“The Elevator Pitch”

how-to-create-your-elevator-pitch-and-why-its-important-for-sales-branding-and-marketing1-1920x800“The Elevator Pitch”

We fly to San Antonio this Thursday, to attend meetings of the American Academy of Religion.  Jerry will chair two panels and meet colleagues in connection with the project he founded: Theology Without Walls.

Why am I along?  Not for the ride.  I felt oddly, unexpectedly, happy in Texas, when we were there a few weeks back.  But if I never see the Dallas Airport again, that’ll be fine with me.  It’s as big as a small country and, if you have to make a connecting flight, that’s not good.  Also, staying home is my favorite thing to do.

My task in San Antonio will be to further the publication chances for Confessions of a Young Philosopher, my just-completed book.  I’ve got to find the book exhibits, try to get a rapid sense of which tables are showing books I’d like to chum with, and then talk briefly to publishers’ representatives who make themselves available at the tables.  That brief talk is called “the elevator pitch.”  It’s what you would say to a person in an elevator with you, just in the time it takes for the ride.  Why is that so hard?

Information shown →
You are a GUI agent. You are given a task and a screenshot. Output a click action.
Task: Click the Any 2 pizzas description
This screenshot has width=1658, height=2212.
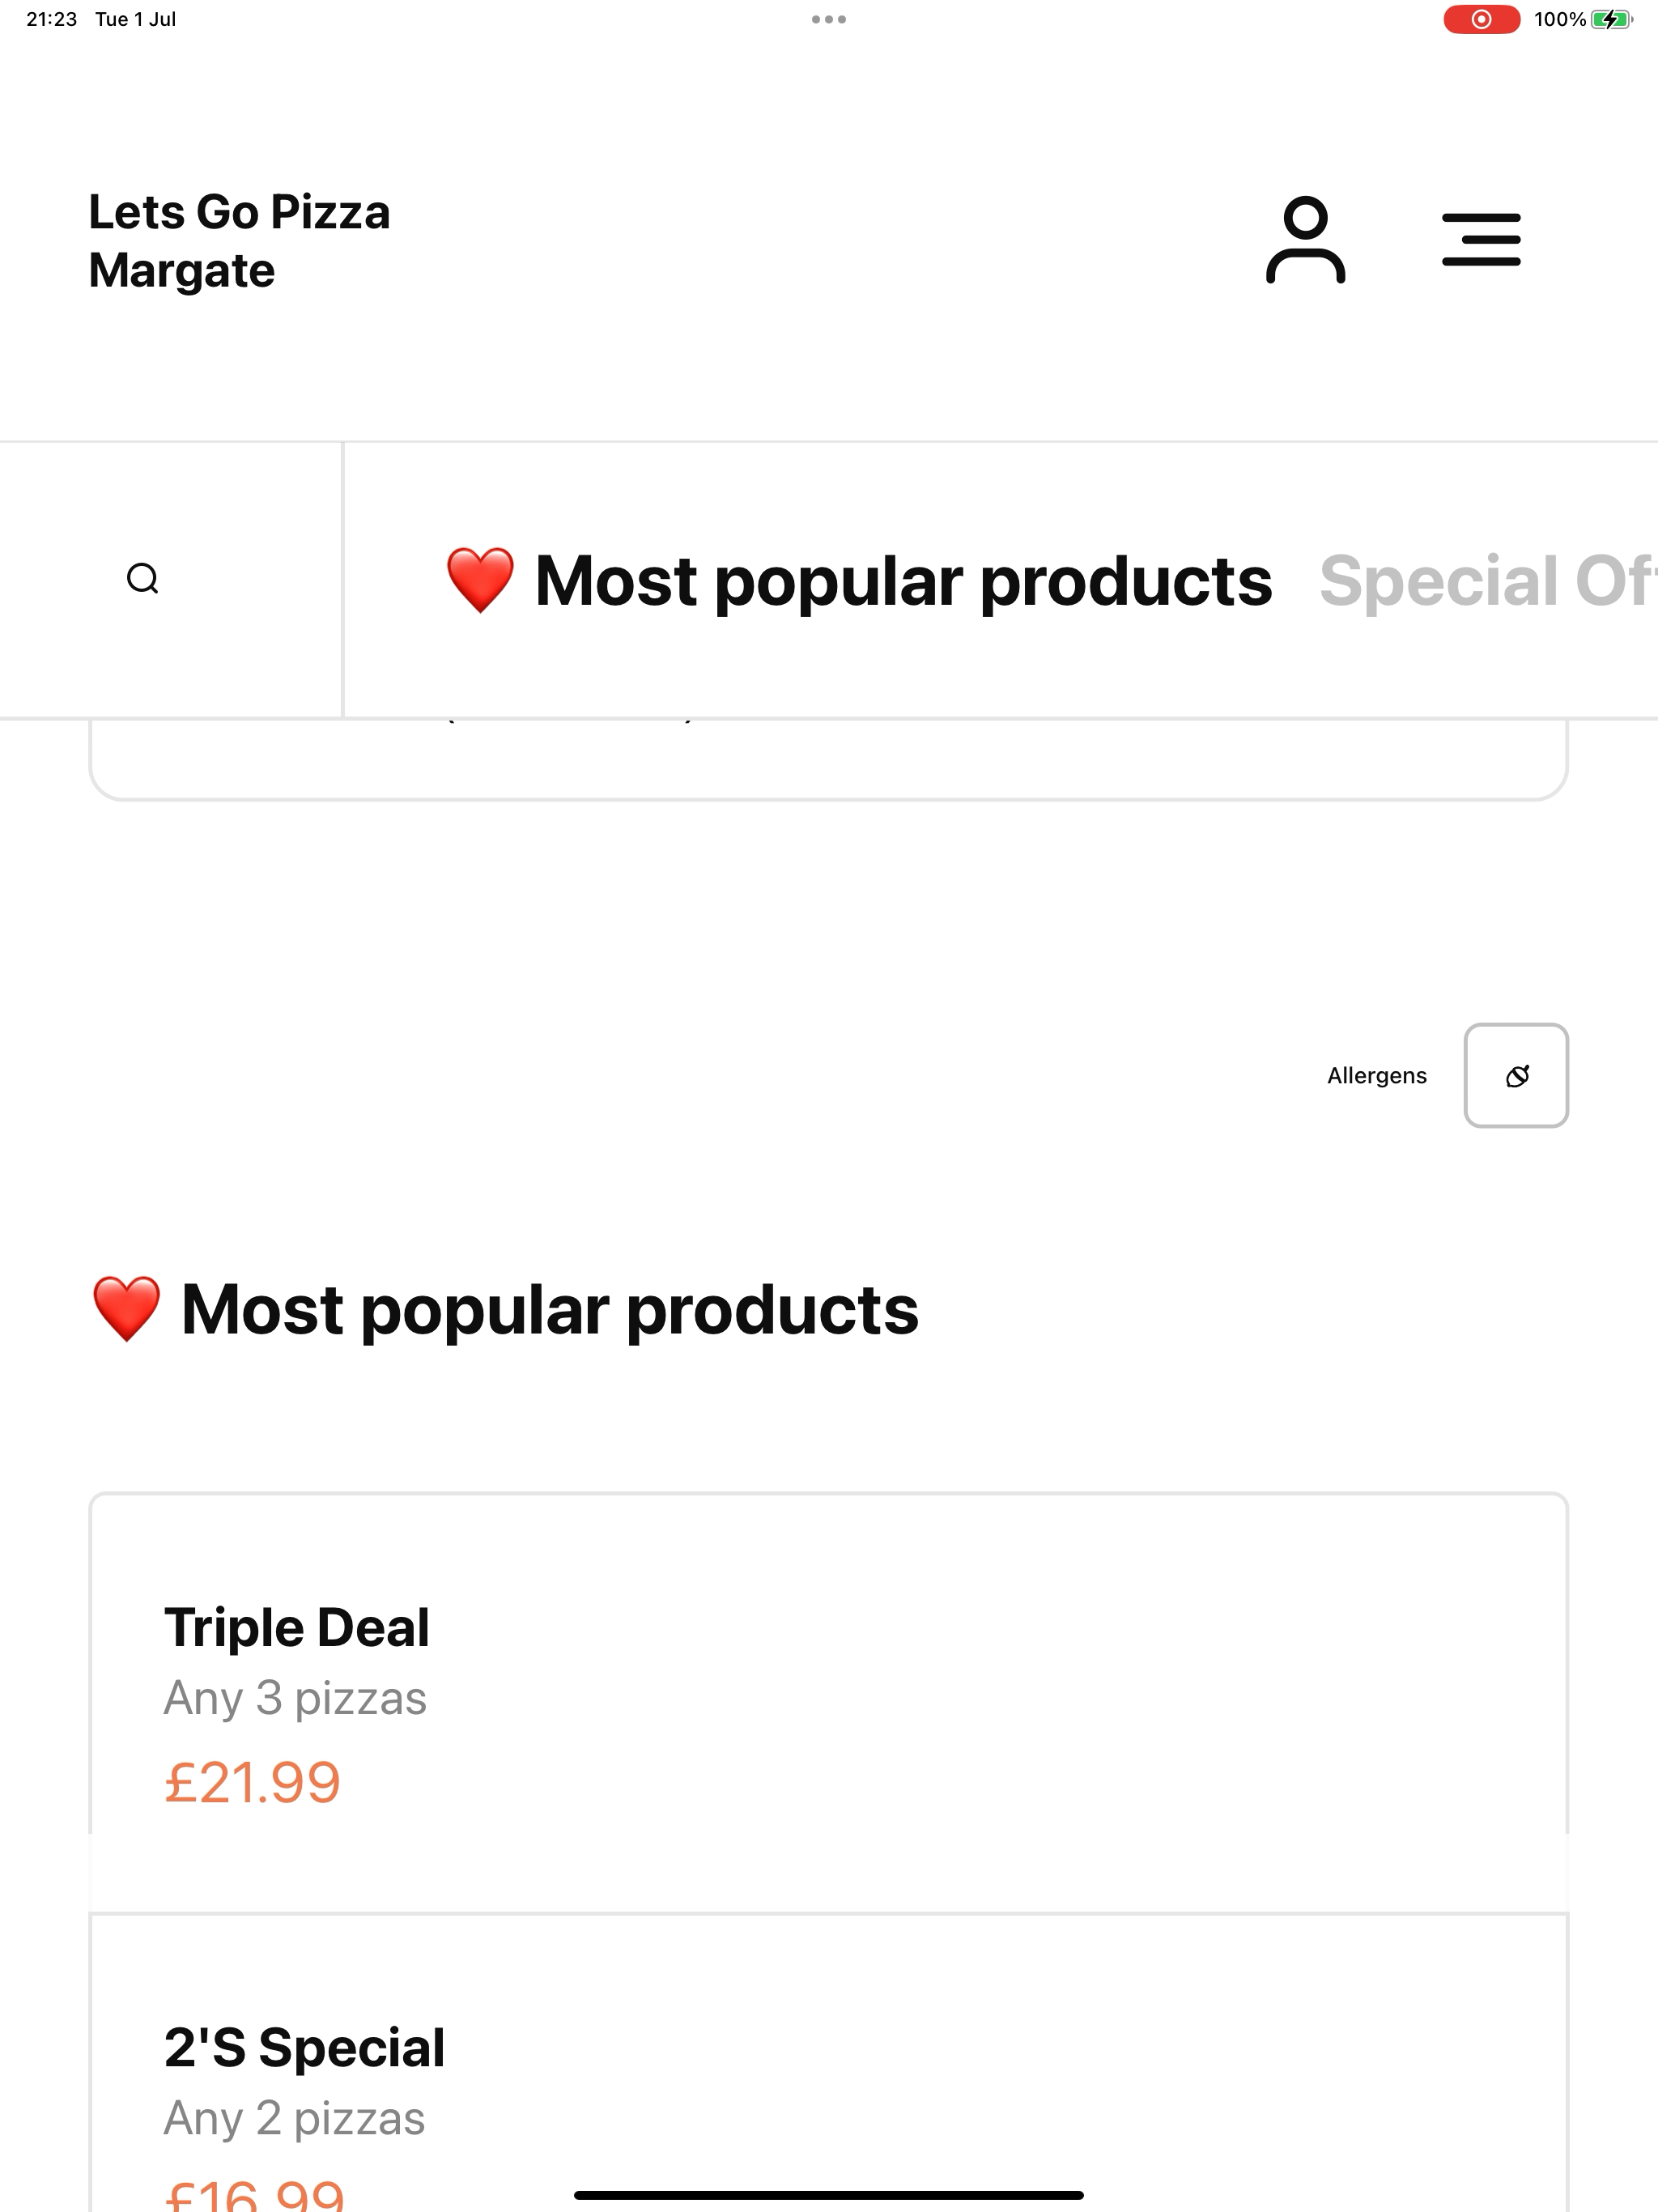(294, 2118)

To be done →
• 1. According to the elevator pitch post, what is the name of the project Jerry founded?
• 2. Extract a passage from the elevator pitch post word for word: begin at the words "My task in San", and stop after "that so hard?".
The listing comes from a separate source and has no connection to the elevator pitch post.

Solution set →
• 1. Theology Without Walls.

• 2.
My task in San Antonio will be to further the publication chances for Confessions of a Young Philosopher, my just-completed book.  I’ve got to find the book exhibits, try to get a rapid sense of which tables are showing books I’d like to chum with, and then talk briefly to publishers’ representatives who make themselves available at the tables.  That brief talk is called “the elevator pitch.”  It’s what you would say to a person in an elevator with you, just in the time it takes for the ride.  Why is that so hard?